The Black Mirror actress, 27, said the claims were "completely untrue".
Wright was responding to an article in the Hollywood Reporter which accused her of sharing anti-vaccine views during filming of superhero sequel Black Panther: Wakanda Forever.
In December last year she was widely criticised for sharing a video questioning the safety of the Covid-19 vaccine.
Responding to the Hollywood Reporter's allegations, Wright, who plays Shuri in the Marvel Cinematic Universe, said: "God bless you all.

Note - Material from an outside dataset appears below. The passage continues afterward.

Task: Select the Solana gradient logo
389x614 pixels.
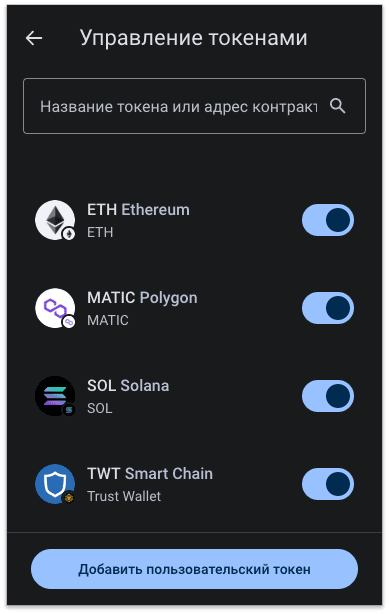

"It saddens me to have to address the reports published by The Hollywood Reporter on October 6th 2021. The report spoke about my conduct on the set of black Panther 2. I honestly assert that this was completely untrue.
"Anyone who knows me or has worked with me, knows that I work incredibly hard at my craft & my main focus is always to do work that's impactful and inspiring. That has been & will continue to be my only focus."
Wright, who was born in Guyana before moving to London as a child, said she is seeking solace in religion.
She wrote: "I will continue to hold onto Gods hands, and onto the scripture of Isaiah 54:17.
"I continue to focus on my healing. Thank you for your prayers. And I continue to pray for Gods love, peace & joy for you all.
"God bless you."
Wright sparked controversy last year after tweeting a video called Covid-19 Vaccine: Should We Take It? from On The Table, a YouTube discussion channel.
Her Marvel co-star Don Cheadle described the video as "hot garbage".
Addressing the criticism in a post on Twitter, she wrote: "My intention was not to hurt anyone, my only intention of posting the video was it raised my concerns with what the vaccine contains and what we are putting in our bodies. Nothing else."
Black Panther: Wakanda Forever, which has been filming in Atlanta, Georgia, is set for release in July 2022.